SOURCE EXTRACT »
+===+

Yes, I will probably trust the driverless cars. I see no reason not to.

Sneki95's avatar

They won’t replace driving cars, I can bet my ass on that.

I would need time to get used to it, though. I don’t trust machines that work on their own with no one to put things back in order when the system malfunctions.

stanleybmanly's avatar

You aren’t going to have any choice.

zenvelo's avatar

I trust them more than I trust distracted drivers watching their phones, or elderly drivers who can’t see beyond their hood.

BellaB's avatar

I’ll trust it eventually.

Darth_Algar's avatar

No, but I don’t trust most drivers ether.

Mariah's avatar

The “autopilot” cars that are out now are not driverless. They require a human in the driver’s seat paying attention in case of emergency. The stories going around trying to condemn driverless cars for the few accidents that have taken place always seem to overlook this.

Yes, when driverless cars are perfected and released I will trust them. Like many tasks, driving can be done much better by a computer that never gets tired, distracted, or emotional.

Cruiser's avatar

Much more so than the 16 yr new driver who is texting their friends while driving. Anyone texting and driving for that matter.

ucme's avatar

Our chauffeur is shitting bricks at the prospect…bless his white leather driving gloves.

Zaku's avatar

No.

What are the currently available types, so I can be aware of them when driving?

I have programmed AI’s, and I’ve driven a lot. I consider my fear of AI drivers very well-informed and reasonable.

+===+

SET TASK » Copy out the forum discussion about trusting driverless cars above in full, word for word. The lines after this have no part in it.

GIVEN INFORMATION »
+===+

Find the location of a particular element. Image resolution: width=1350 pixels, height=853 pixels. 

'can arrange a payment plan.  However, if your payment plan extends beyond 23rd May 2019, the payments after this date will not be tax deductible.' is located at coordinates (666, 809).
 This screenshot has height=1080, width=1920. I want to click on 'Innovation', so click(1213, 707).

+===+

WORKED ANSWER »
Yes, I will probably trust the driverless cars. I see no reason not to.

Sneki95's avatar

They won’t replace driving cars, I can bet my ass on that.

I would need time to get used to it, though. I don’t trust machines that work on their own with no one to put things back in order when the system malfunctions.

stanleybmanly's avatar

You aren’t going to have any choice.

zenvelo's avatar

I trust them more than I trust distracted drivers watching their phones, or elderly drivers who can’t see beyond their hood.

BellaB's avatar

I’ll trust it eventually.

Darth_Algar's avatar

No, but I don’t trust most drivers ether.

Mariah's avatar

The “autopilot” cars that are out now are not driverless. They require a human in the driver’s seat paying attention in case of emergency. The stories going around trying to condemn driverless cars for the few accidents that have taken place always seem to overlook this.

Yes, when driverless cars are perfected and released I will trust them. Like many tasks, driving can be done much better by a computer that never gets tired, distracted, or emotional.

Cruiser's avatar

Much more so than the 16 yr new driver who is texting their friends while driving. Anyone texting and driving for that matter.

ucme's avatar

Our chauffeur is shitting bricks at the prospect…bless his white leather driving gloves.

Zaku's avatar

No.

What are the currently available types, so I can be aware of them when driving?

I have programmed AI’s, and I’ve driven a lot. I consider my fear of AI drivers very well-informed and reasonable.